Comida e petróleo fazem inflação resistir e ameaçar 2022, dizem analistas
Resumo da notícia
- Primeiros indicadores de preços em 2022 mostram que inflação resiste a ceder
- Alimentos e petróleo em alta são fontes de preocupação, dizem economistas
- Alta de juros e renda fraca podem ajudar a conter inflação, segundo economistas
Os primeiros indicadores de preços divulgados neste primeiro bimestre de 2022 acendem um sinal de alerta no radar dos economistas. A inflação está mais resistente que o esperado. Profissionais de instituições financeiras e especialistas em índices de preços já afirmam que a inflação neste ano deve ficar acima das projeções atuais do mercado, repetindo um filme já visto em 2021.
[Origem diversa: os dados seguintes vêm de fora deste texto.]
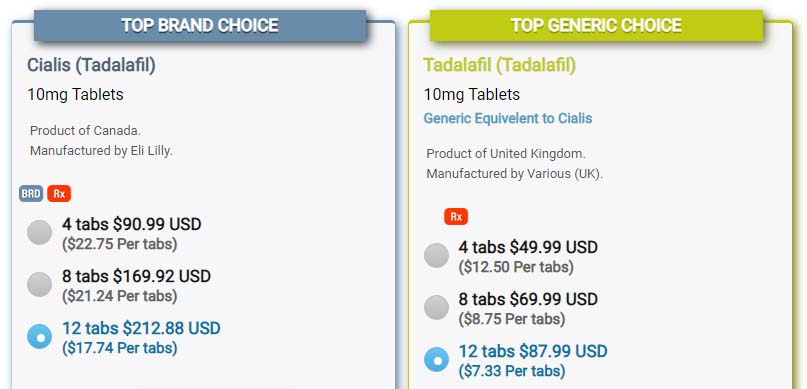Open the Tadalafil (Tadalafil) generic title
Image resolution: width=807 pixels, height=389 pixels.
[x=500, y=65]
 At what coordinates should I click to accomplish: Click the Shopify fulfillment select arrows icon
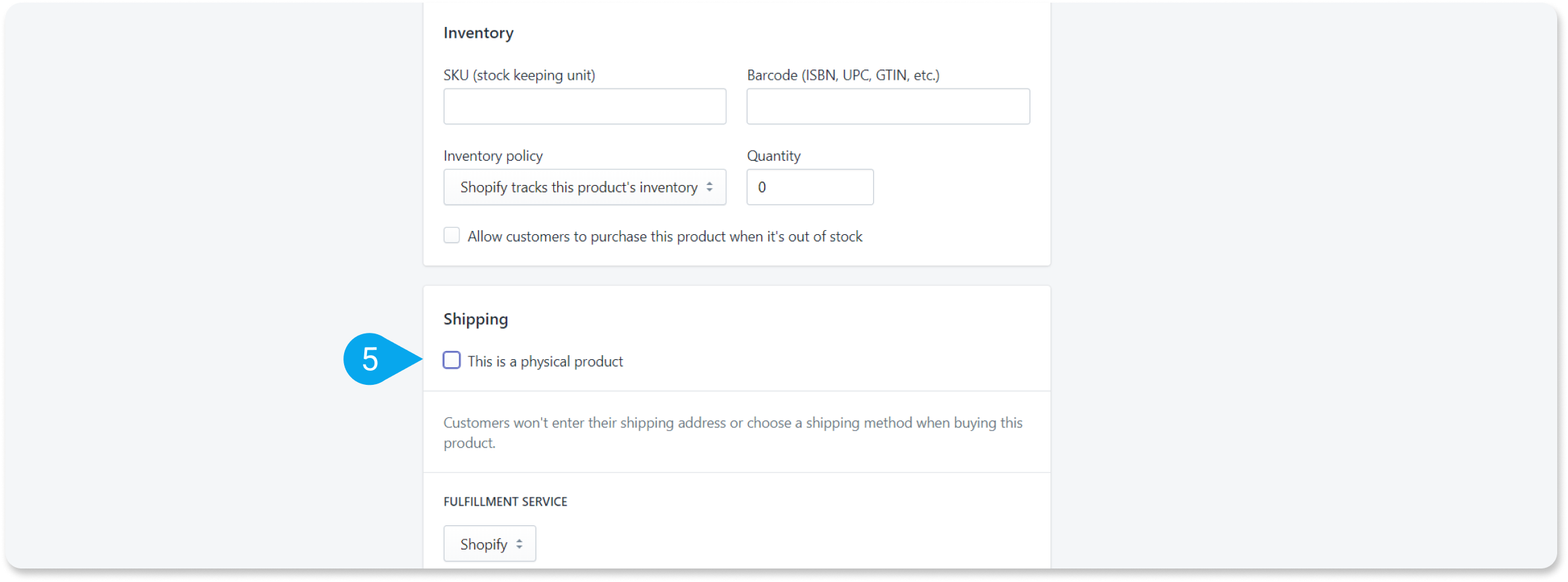pos(519,544)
O IPCA (Índice Nacional de Preços ao Consumidor Amplo), índice oficial de inflação, divulgado nesta quarta-feira (9), mostrou alta de 0,54% em janeiro, a maior variação para um mês de janeiro desde 2016 (1,27%). Em janeiro de 2021, a variação mensal tinha sido bem menor, de apenas 0,25%.Nos últimos 12 meses, o IPCA acumula alta de 10,38%, acima dos 10,06% observados nos 12 meses imediatamente anteriores. Preços altos de comida e petróleo estão entre as principais causas da situação.
Antes, o dado do IGP-M (Índice Geral de Preços-Mercado), usado para reajuste de contratos, como os de aluguel, também tinha mostrado maior velocidade.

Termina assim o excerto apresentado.